**What you will do**
Everything from the line with "The height and width of the screenshot is (720, 1280)." to the last line of the listing must be retyped exactly, both ends included, with the pictures dropped.

○ ○ ○ ○

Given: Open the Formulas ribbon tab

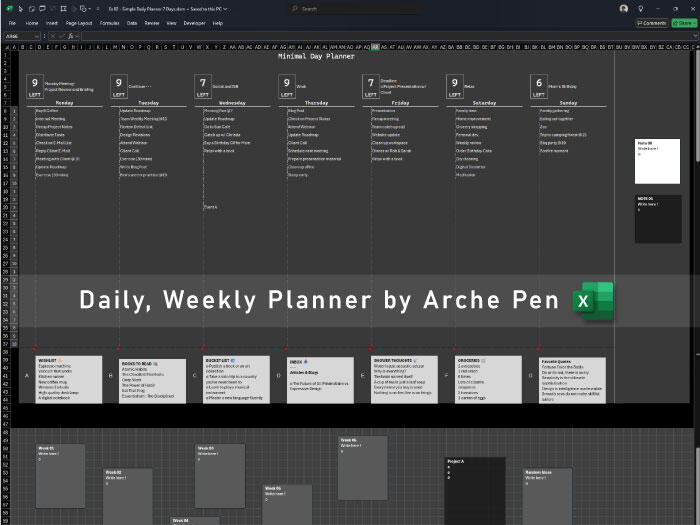Looking at the screenshot, I should [109, 22].
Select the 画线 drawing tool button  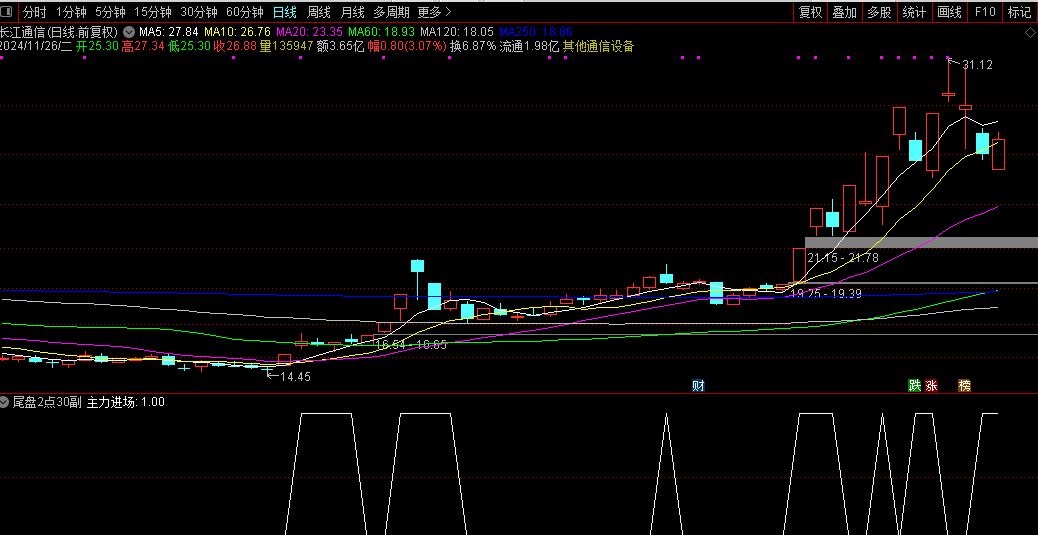point(949,12)
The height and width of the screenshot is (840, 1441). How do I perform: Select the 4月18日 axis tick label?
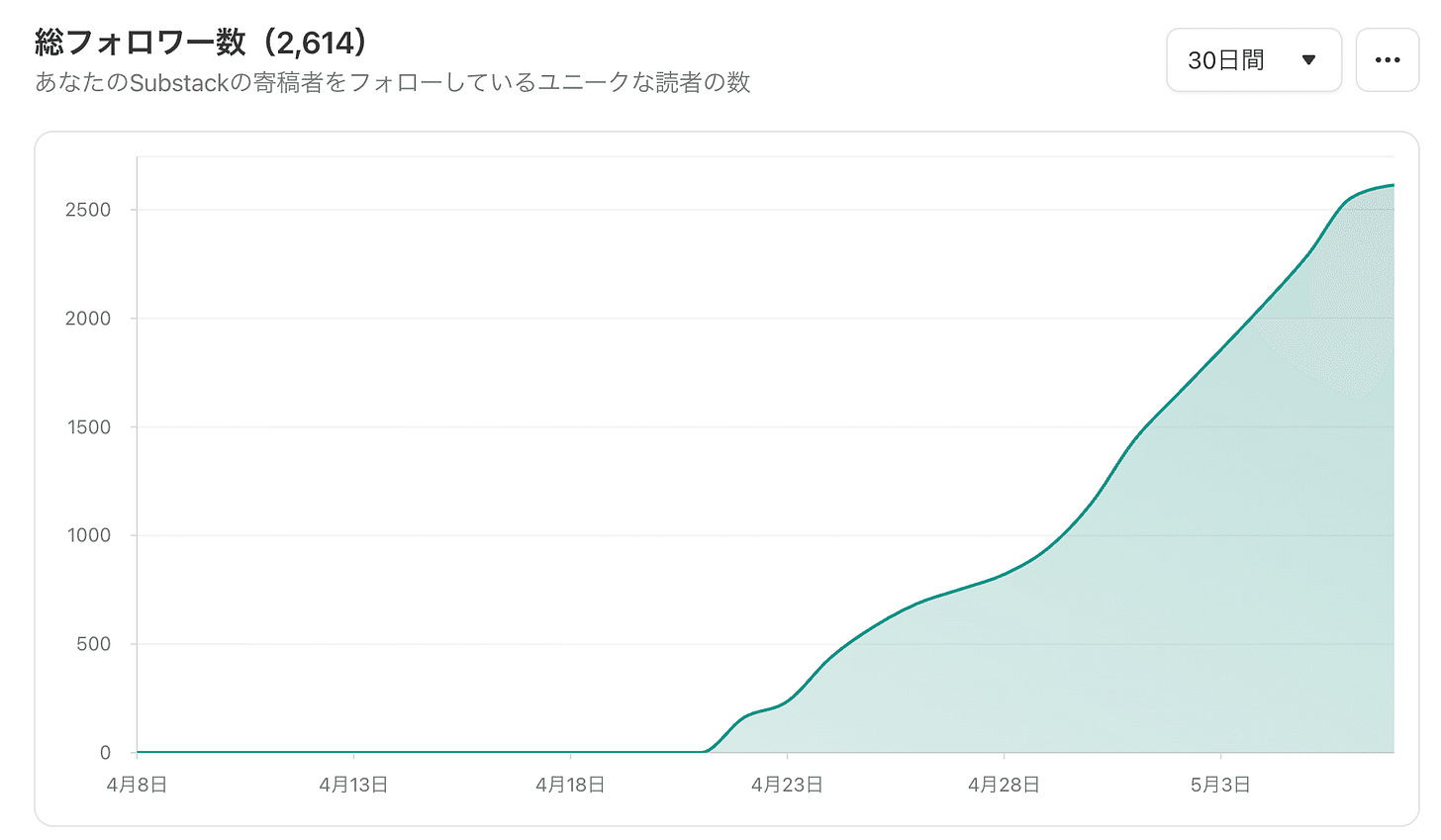point(570,785)
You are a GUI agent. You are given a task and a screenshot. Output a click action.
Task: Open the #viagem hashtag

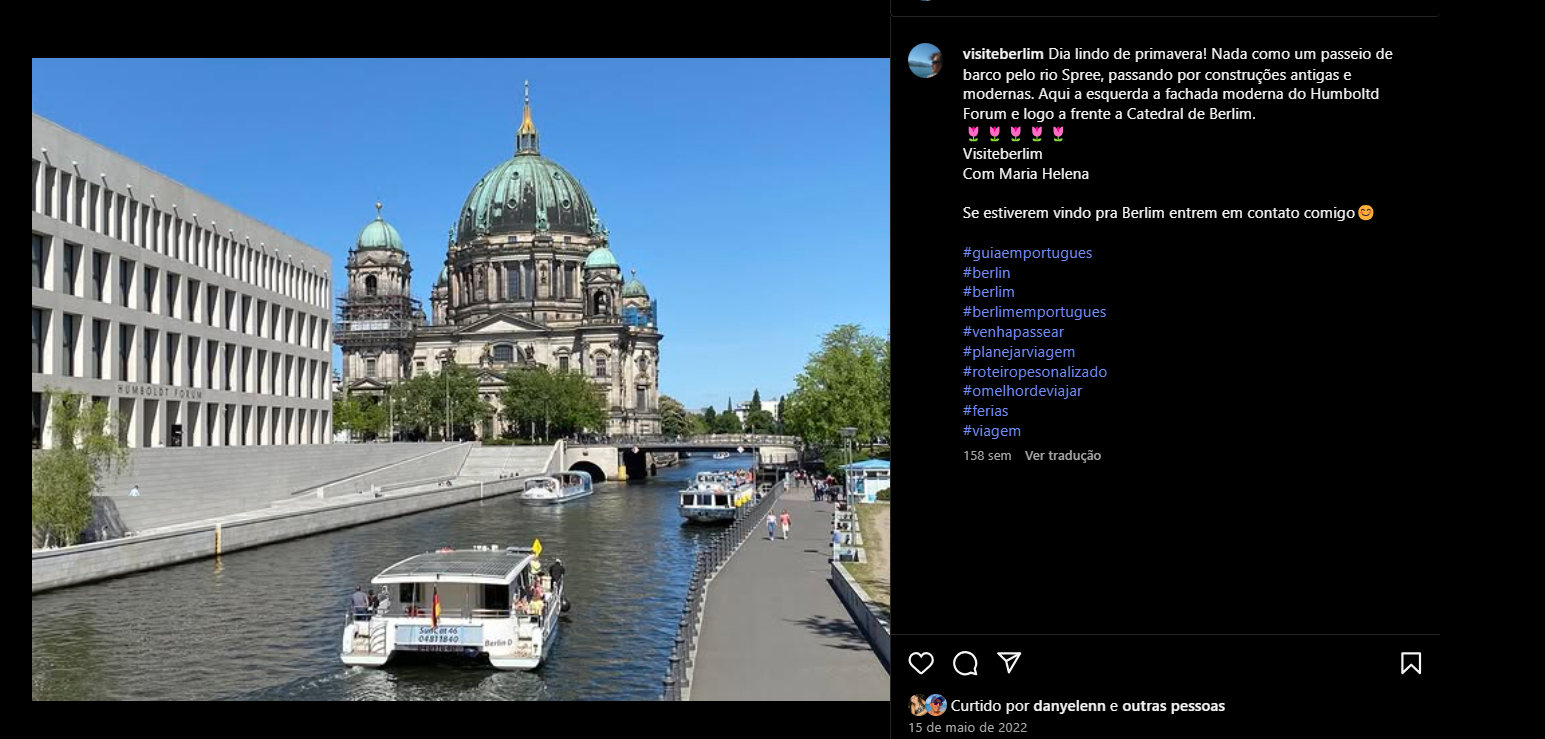point(991,431)
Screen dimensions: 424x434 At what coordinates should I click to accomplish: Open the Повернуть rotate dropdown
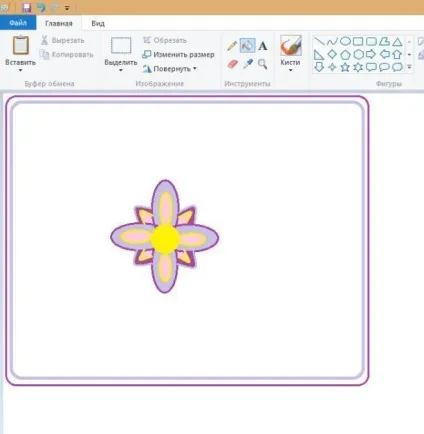click(x=170, y=69)
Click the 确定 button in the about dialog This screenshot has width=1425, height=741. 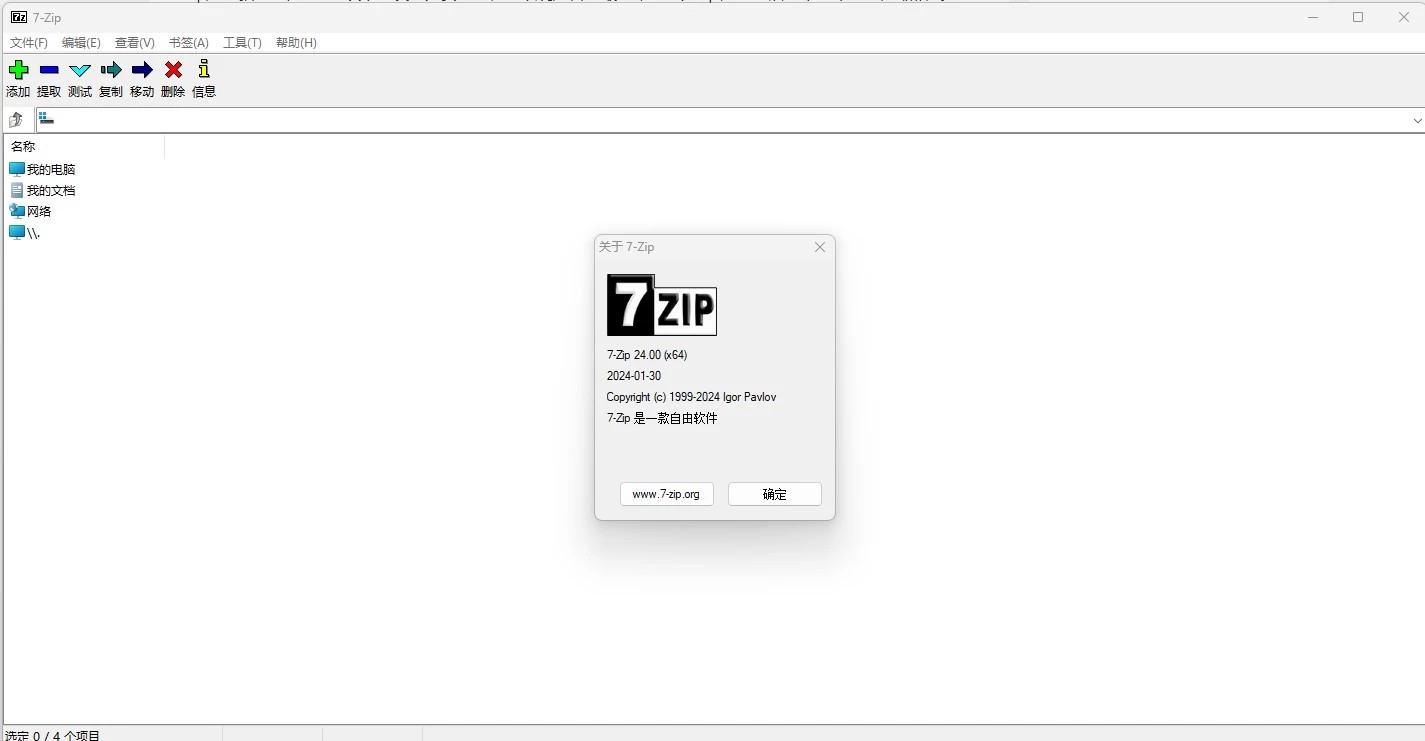click(775, 494)
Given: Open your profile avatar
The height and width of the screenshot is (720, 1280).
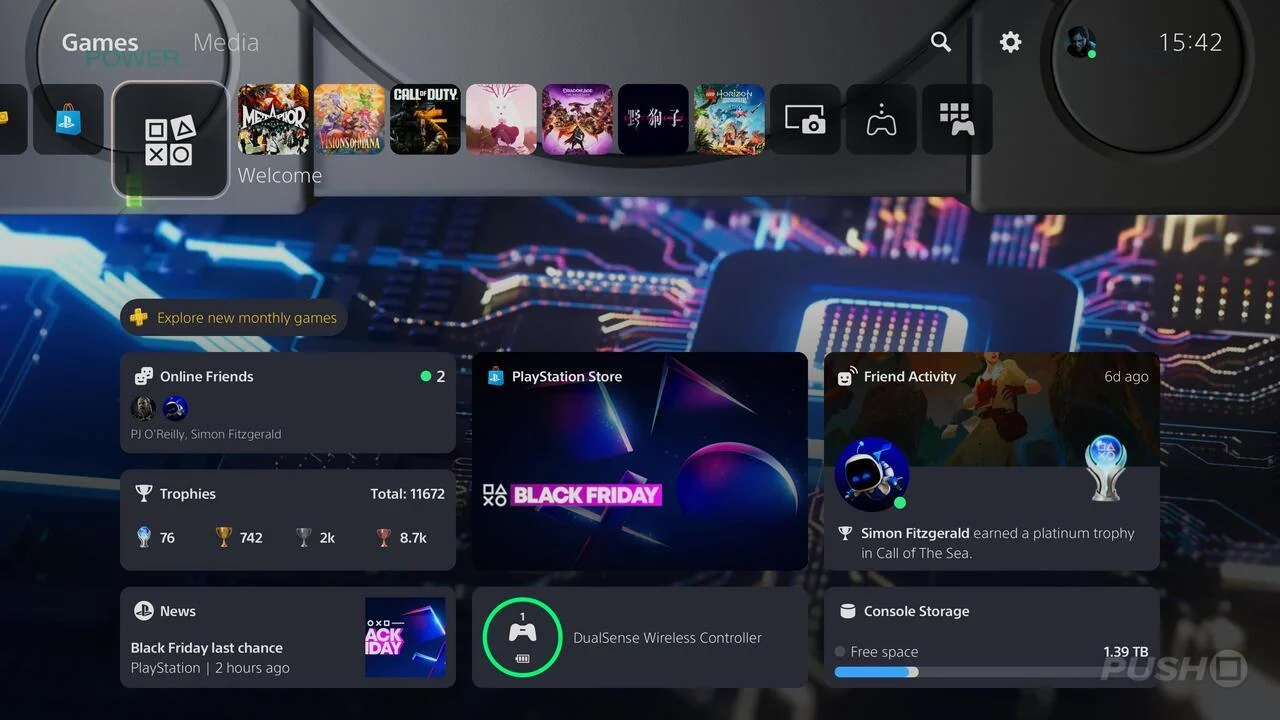Looking at the screenshot, I should (x=1080, y=42).
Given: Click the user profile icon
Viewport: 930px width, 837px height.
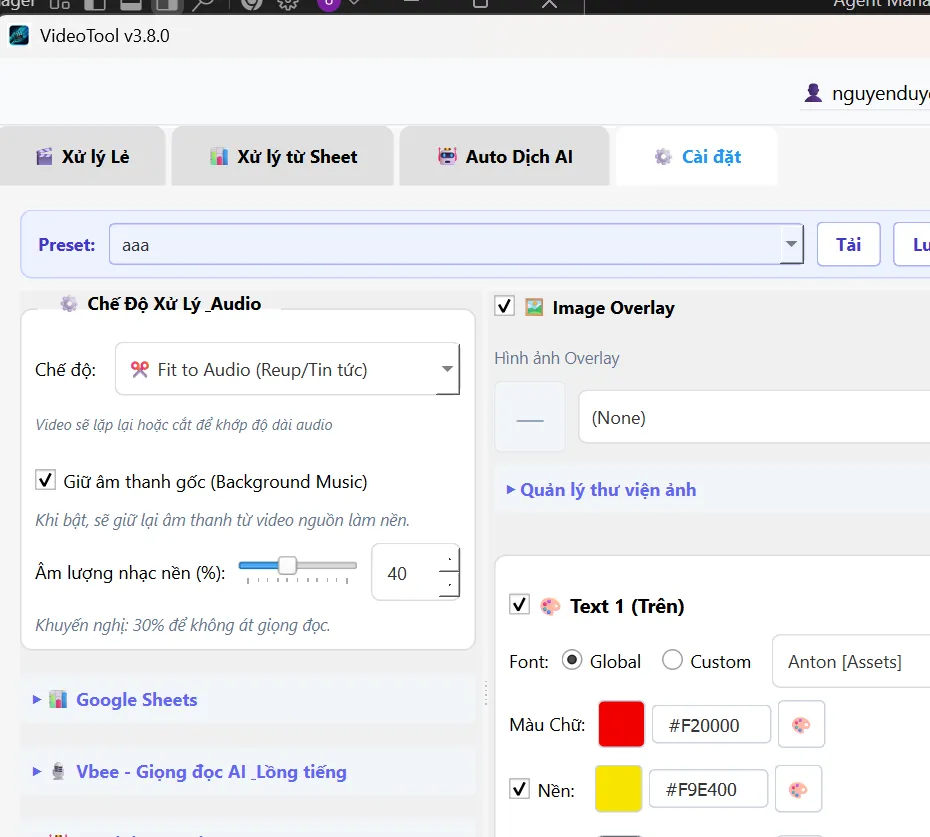Looking at the screenshot, I should click(x=813, y=94).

○ ○ ○ ○

**Answer to this problem**
The height and width of the screenshot is (720, 1280).
Looking at the screenshot, I should (x=1080, y=42).
Given: Click the user profile icon
Viewport: 930px width, 837px height.
Looking at the screenshot, I should click(x=813, y=94).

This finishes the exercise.